Every GITAD proficiency test exercise involves holding a meeting in one of the participating countries, and those meetings have provided a forum for discussing solutions to the various problems and discrepancies observed, especially transcription errors and lack of resolution, which, as explained earlier, have been the main source of error. Over the last 20 years, the participating laboratories have felt a growing awareness of the quality of their results and have therefore committed to the continuing training of their staff. During GITAD meetings topics related to the work group are treated (assemblies, work commissions), as well as conferences and workshops about topics of interest in forensic genetics.
Future perspectives
A number of aspects can be considered for improving GITAD proficiency test exercises.

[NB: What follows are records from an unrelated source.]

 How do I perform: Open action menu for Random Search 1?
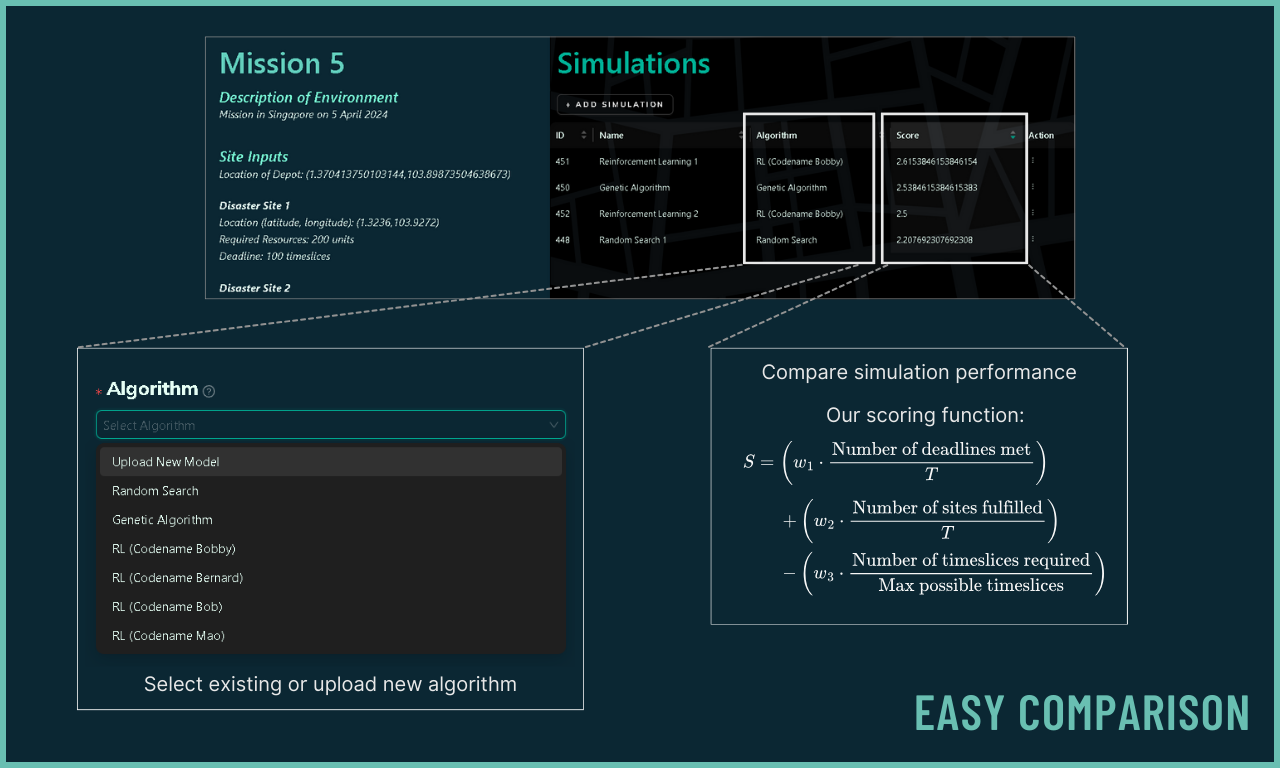(x=1033, y=239)
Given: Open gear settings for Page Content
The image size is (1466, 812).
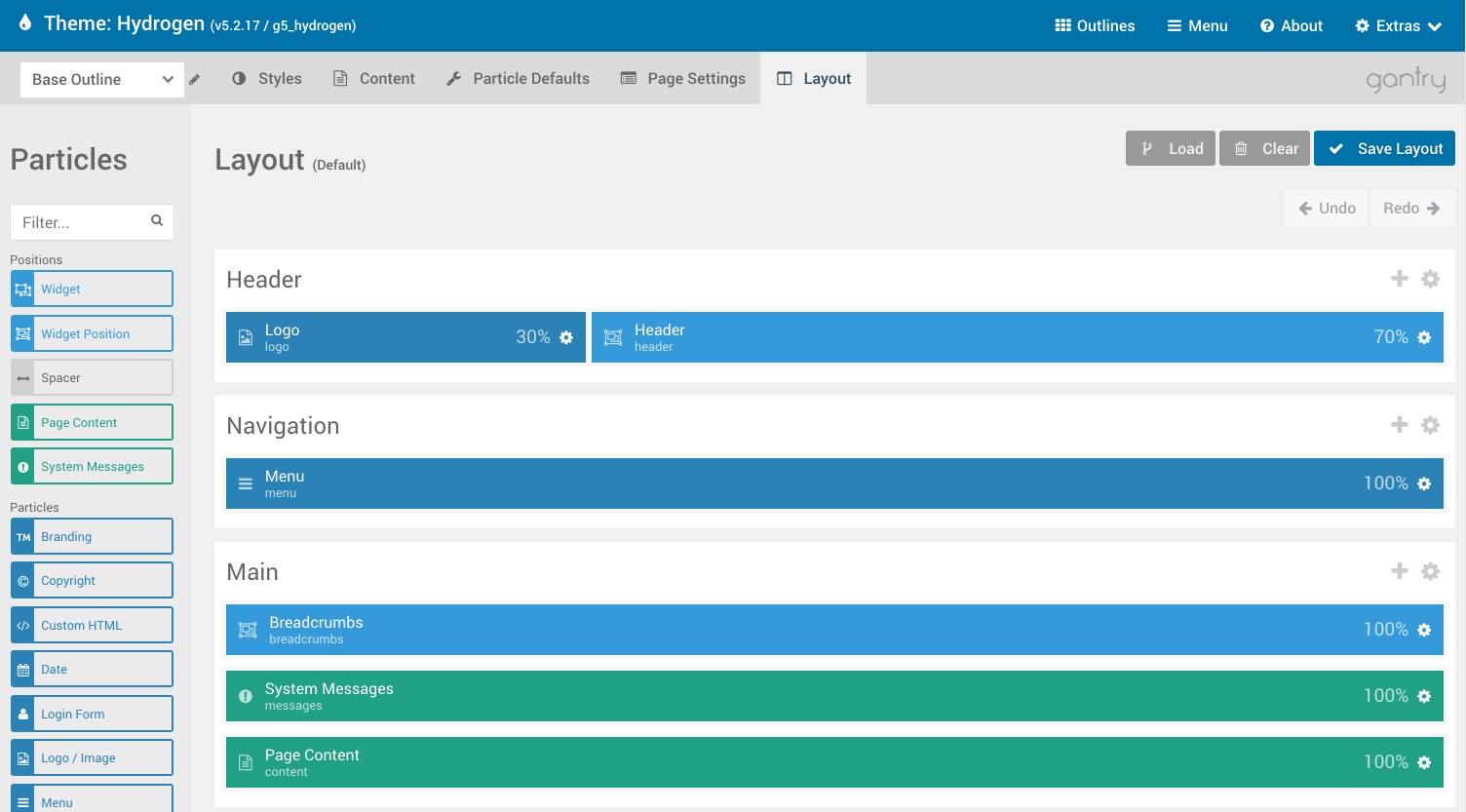Looking at the screenshot, I should coord(1424,762).
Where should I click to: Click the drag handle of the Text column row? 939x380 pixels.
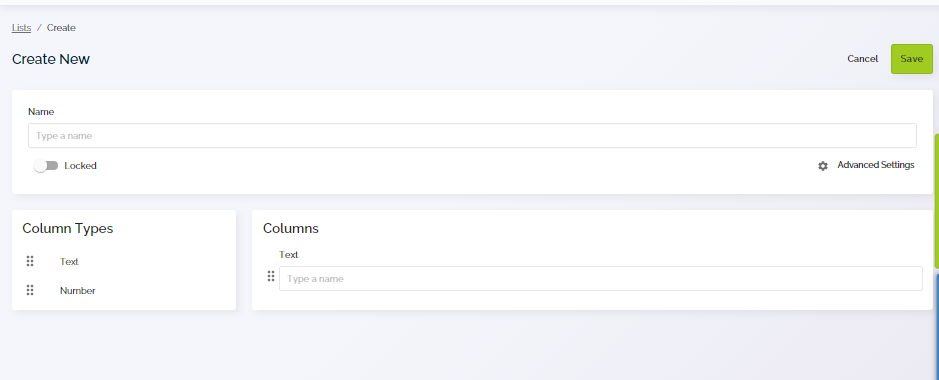coord(271,276)
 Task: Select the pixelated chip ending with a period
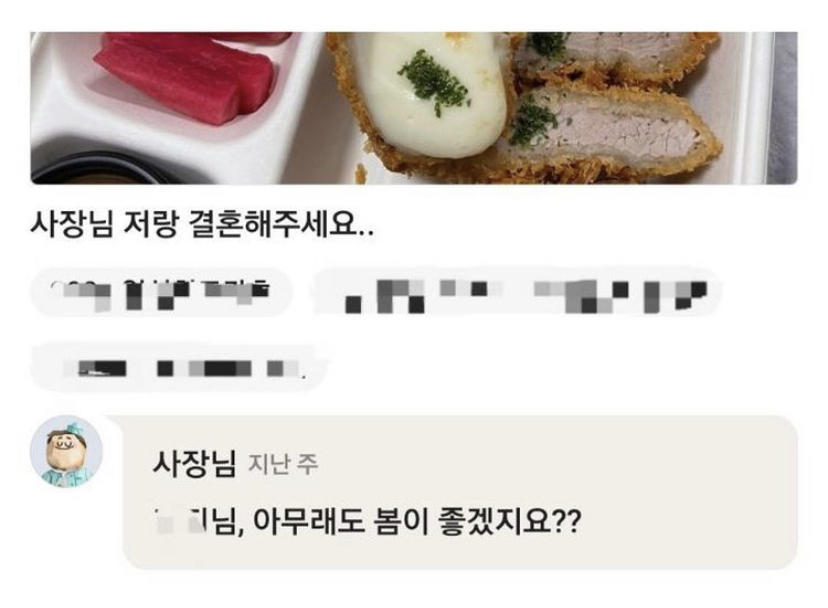178,367
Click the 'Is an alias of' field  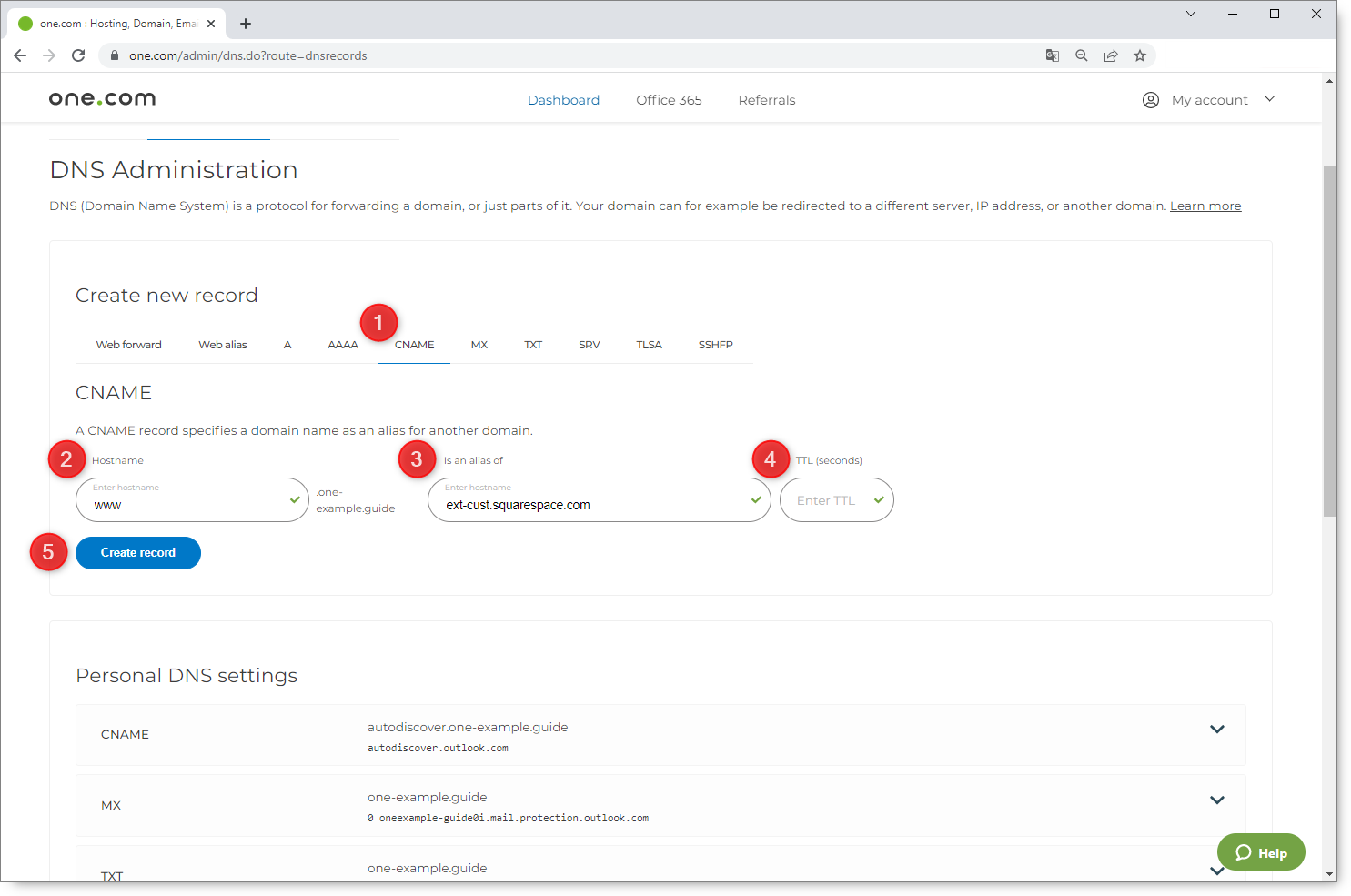(x=591, y=504)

First, and most important, is the accreditation under ISO 17043:2010, Conformity assessment-General requirements for proficiency testing, which specifies the general requirements of providers of proficiency test exercises and thus for the operation and development of those proficiency tests, requirements that are supposed to be the basis for particular field applications. Nevertheless, ISO 9001 is already obtained, ISO 17025 is under obtention, and ISO 17043 guidelines for item preparations are undertaken: homogeneity, same matrix, routine items match, sufficient number of items are prepared for participant laboratories and if they are lost or damaged during distribution, and a procedure for acquisition, collection, handling, storage, and disposal of items is already followed by the prepared laboratory. Moreover, most of the items contained in ISO 17043 are met: both technical requirements (personnel, equipment, facilities, program design, planning, method choice, instructions to participants, manipulation and storage of items, packing, labelling, and distribution of items, data analysis and records, performance, reports, communication with participants, and confidentiality) and organisation requirements (almost shared with ISO 17025 requirements of organisation, management system, document control, etc.).
Secondly, some improvements when sending the exercise samples can be made to ensure their reception by the participating laboratories. With that aim, international private courier and package delivery enterprises have been contemplated for next year’s exercise. Lastly, advances in the data collection step could be conducted, elaborating a more homogenous form that could be filled online via a specially designed website.